_ACTIVIDADES PROPUESTAS:_
A. Enumera las cualidades que, según el texto sobre las quejas, demuestra tener quien se queja.
B. En el texto sobre las quejas, ¿de qué pasa a formar parte finalmente quien se queja?
C. Prolonga el texto sobre las quejas a partir de su última oración, con el mismo tono.

_FRAGMENTO DEL TEXTO:_
Quejarse tiene sus encantos.
Cuanto te quejas eres finalmente parte de una mayoría, de manera que tendrás el gusanito de la Verdad. Como eres víctima te sentirás como dentro de algún software divino de redención C x A.
Tratarás de extrapolar en los que consideras te victimizan, alguna pena, conmiseración, seguramente algún muslito de pollo al vapor, tirado al aire a ver si se atrapa.
Es saludable quejarse. Sacas aire comprimido. Te relajas. Demuestras ser alguien avispado, lúcido, incluso sensible, ¡cristiano!
Según estudiosos de alguna Universidad de California, aunque los quejosos tienen menos chance de vivir que los no se quejan, al menos viven más pendientes de los demás.
Quien se queja de los ladrones, abuso, las mafias, siempre dará en el blanco. El consenso será cosa comida.

_DATOS DE PARTIDA:_

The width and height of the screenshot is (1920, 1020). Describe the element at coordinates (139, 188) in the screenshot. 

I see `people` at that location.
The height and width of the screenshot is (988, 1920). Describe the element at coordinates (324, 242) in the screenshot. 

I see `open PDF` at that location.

_RESPUESTAS:_
A. avispado, lúcido, sensible, cristiano

B. De una mayoría.

C.
La queja, sin embargo, también es tóxica si se consume de manera demasiada frente. Es válida si no es que te conviertes en una caricatura de ti mismo. Quejarse es bueno si al final no tratas de zafarte de ese vivir a la ofensiva, de ese sentirte condenado. Sólo quejarse es una manera cómoda de tomar la toalla cuando en realidad la estás tirando, porque, ¿se podrá vivir en una esquina todo el tiempo?
Todos los artistas se han quejado alguna vez: que no hay salas de exposición, que nadie valora nada, que Amable no se digna a ser amable con tus cuadros, que si estuvieras en Shangai o Dubai o ayayai sería otra cosa.
Los escritores se quejan de lo lindo: que nadie los publica, que yo no me asombro de sus hazañas escriturales, que no hay becas en Casa de Campo, que tal funcionario no lo recibe, que a pesar de su estrellato en algún club de sancocho por en medio no se incluyeron sus textos en una antología, ¡que no soporte este país de eme!
Quien no se queja no mama. Es siempre bueno que la gente te felicite, que esté contigo frenando tantos abusos, tantos políticos baratos, tanta infamia.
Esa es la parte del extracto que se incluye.